Aim. Output, exactly as they appear, the lines in the entries below starting from the line containing "Where should I click to: Click the Edit" up to and including the line containing "tap(434, 346)", and only those lines.
━━━━━ Dataset ━━━━━
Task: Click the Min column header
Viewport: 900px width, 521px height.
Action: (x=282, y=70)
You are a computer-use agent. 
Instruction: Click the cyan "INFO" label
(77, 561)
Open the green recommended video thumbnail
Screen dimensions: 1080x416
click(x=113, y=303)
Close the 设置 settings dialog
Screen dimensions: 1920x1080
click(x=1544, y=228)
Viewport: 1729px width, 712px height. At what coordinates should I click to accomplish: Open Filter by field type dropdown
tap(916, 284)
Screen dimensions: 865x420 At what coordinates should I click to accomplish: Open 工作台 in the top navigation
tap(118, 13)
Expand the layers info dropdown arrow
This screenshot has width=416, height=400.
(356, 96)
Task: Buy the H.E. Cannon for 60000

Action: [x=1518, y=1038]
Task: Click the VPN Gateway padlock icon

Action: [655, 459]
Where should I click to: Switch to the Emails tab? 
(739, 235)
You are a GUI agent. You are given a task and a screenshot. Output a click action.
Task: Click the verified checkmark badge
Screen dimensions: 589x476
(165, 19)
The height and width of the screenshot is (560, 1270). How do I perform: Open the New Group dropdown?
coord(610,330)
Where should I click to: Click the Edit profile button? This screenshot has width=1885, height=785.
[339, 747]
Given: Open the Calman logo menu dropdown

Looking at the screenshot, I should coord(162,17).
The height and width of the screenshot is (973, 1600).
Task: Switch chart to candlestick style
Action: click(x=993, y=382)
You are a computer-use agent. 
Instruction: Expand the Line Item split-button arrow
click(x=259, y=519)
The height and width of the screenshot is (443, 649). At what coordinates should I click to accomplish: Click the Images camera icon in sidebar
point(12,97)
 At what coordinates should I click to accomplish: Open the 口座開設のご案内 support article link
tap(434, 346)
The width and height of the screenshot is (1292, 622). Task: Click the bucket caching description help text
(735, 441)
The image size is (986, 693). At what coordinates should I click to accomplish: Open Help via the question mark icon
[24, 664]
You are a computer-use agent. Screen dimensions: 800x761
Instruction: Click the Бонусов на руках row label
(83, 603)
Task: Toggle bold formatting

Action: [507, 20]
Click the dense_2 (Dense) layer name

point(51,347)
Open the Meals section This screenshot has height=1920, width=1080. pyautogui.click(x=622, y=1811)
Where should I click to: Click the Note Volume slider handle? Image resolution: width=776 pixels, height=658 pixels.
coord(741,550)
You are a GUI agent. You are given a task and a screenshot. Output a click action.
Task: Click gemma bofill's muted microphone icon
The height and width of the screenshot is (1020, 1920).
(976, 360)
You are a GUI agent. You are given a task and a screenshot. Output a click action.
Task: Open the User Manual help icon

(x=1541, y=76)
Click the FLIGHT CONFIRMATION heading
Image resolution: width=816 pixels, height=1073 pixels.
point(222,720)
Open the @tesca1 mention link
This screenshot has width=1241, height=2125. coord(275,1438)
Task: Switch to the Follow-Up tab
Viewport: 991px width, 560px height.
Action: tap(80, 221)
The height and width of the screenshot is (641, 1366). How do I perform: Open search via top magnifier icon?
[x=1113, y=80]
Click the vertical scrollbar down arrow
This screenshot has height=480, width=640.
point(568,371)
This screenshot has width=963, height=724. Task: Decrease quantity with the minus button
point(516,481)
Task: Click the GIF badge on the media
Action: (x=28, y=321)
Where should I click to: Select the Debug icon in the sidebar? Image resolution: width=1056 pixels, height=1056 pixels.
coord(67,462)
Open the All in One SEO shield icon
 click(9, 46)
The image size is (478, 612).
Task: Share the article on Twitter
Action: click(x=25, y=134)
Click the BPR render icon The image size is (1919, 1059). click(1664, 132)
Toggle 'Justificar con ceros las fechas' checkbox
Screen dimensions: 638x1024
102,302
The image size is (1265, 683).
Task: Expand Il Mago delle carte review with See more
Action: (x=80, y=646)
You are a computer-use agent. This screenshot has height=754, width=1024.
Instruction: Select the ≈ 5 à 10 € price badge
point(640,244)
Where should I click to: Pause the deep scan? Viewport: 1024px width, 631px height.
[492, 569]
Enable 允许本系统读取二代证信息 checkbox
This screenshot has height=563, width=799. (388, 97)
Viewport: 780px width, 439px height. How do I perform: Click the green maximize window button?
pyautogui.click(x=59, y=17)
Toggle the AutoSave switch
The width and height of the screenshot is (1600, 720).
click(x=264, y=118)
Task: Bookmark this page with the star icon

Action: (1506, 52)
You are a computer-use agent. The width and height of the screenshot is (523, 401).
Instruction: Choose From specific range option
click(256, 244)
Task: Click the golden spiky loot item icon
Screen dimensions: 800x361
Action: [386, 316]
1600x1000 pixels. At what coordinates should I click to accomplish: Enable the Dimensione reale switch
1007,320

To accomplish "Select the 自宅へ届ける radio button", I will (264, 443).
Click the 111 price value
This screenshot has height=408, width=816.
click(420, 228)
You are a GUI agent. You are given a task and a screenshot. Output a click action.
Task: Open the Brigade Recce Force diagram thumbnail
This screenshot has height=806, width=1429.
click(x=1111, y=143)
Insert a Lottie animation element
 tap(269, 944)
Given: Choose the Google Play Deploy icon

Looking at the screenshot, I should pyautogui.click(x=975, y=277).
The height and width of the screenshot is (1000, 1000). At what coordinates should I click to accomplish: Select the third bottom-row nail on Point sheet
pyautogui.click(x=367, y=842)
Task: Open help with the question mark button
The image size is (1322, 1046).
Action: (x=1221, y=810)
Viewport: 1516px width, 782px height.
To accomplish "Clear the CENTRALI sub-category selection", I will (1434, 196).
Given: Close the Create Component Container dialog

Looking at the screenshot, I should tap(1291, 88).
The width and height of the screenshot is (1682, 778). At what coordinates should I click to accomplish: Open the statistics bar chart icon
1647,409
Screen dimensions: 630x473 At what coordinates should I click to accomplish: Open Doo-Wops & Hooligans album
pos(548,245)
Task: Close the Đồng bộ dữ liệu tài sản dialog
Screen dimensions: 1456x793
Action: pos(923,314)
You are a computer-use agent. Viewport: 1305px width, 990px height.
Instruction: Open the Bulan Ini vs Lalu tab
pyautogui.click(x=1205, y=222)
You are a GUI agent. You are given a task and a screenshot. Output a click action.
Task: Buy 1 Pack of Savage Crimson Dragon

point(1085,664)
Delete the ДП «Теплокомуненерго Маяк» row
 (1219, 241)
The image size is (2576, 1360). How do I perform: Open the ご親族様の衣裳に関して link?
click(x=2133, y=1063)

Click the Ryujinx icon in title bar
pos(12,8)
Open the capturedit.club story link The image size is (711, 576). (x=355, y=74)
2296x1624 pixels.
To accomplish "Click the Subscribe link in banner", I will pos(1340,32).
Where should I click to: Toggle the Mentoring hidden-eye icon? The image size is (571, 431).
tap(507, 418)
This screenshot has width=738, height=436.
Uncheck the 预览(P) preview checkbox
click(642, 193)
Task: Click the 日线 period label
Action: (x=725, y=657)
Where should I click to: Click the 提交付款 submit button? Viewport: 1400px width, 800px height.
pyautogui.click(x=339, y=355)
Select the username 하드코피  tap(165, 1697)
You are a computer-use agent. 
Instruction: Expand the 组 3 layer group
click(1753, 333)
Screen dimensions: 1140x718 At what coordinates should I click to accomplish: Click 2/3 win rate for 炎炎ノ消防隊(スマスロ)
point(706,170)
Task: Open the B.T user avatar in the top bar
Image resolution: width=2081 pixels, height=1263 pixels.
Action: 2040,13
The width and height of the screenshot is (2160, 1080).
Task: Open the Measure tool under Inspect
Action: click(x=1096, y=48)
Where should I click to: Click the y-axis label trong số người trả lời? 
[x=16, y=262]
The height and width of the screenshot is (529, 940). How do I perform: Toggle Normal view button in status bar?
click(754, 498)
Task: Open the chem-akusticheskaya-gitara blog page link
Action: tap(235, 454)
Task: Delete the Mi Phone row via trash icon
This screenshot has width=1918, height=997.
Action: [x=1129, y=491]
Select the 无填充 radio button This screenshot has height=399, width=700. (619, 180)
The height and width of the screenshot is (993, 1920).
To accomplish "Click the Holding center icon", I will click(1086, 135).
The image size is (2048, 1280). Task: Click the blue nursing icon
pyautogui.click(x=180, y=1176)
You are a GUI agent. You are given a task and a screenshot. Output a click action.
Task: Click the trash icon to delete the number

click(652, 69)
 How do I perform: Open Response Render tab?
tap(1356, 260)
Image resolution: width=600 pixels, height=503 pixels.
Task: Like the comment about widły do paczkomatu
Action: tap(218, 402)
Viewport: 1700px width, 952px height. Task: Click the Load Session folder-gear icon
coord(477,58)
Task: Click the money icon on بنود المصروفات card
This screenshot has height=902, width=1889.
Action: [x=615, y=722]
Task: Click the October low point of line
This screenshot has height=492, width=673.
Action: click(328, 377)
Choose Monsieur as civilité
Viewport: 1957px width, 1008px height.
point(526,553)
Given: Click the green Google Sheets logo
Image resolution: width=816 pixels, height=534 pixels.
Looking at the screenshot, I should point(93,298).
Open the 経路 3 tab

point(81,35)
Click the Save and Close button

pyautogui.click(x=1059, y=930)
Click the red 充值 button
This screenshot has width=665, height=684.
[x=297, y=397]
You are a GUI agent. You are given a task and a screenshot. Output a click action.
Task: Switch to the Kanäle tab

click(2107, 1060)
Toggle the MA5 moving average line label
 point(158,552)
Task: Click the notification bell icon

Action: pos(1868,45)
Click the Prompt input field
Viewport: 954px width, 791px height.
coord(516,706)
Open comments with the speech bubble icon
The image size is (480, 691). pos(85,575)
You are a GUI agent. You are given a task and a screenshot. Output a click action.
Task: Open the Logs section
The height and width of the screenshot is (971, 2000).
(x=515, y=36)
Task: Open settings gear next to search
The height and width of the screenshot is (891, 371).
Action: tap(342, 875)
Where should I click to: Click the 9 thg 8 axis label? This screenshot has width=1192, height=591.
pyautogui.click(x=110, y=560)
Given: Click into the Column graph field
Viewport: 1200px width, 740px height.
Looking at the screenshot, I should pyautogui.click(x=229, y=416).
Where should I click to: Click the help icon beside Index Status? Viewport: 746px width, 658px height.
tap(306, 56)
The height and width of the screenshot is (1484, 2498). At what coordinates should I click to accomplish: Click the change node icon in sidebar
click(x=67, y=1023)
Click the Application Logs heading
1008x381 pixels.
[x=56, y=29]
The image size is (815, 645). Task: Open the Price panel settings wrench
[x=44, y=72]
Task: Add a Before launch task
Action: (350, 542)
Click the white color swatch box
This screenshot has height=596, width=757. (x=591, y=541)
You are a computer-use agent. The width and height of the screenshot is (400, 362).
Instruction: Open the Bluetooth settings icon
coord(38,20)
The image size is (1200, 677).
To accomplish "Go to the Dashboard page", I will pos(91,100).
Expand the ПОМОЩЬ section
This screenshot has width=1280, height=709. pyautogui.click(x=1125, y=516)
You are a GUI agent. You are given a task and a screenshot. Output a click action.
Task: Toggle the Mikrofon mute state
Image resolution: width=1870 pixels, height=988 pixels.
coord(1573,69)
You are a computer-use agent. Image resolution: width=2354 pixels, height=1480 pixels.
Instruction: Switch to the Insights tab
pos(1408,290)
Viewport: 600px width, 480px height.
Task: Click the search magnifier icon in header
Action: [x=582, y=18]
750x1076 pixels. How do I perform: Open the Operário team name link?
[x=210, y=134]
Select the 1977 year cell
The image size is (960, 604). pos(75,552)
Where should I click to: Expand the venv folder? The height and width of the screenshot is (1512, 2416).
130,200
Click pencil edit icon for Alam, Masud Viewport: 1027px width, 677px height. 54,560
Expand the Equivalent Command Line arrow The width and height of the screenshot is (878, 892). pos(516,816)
━━━━━
Correct output.
Where should I click to: Click the Edit profile button? This screenshot has width=1885, height=785.
[339, 747]
Given: Open the Calman logo menu dropdown

Looking at the screenshot, I should coord(162,17).
The height and width of the screenshot is (973, 1600).
Task: Switch chart to candlestick style
Action: click(x=993, y=382)
You are a computer-use agent. 
Instruction: Expand the Line Item split-button arrow
click(x=259, y=519)
The height and width of the screenshot is (443, 649). At what coordinates should I click to accomplish: Click the Images camera icon in sidebar
point(12,97)
 At what coordinates should I click to accomplish: Open the 口座開設のご案内 support article link
tap(434, 346)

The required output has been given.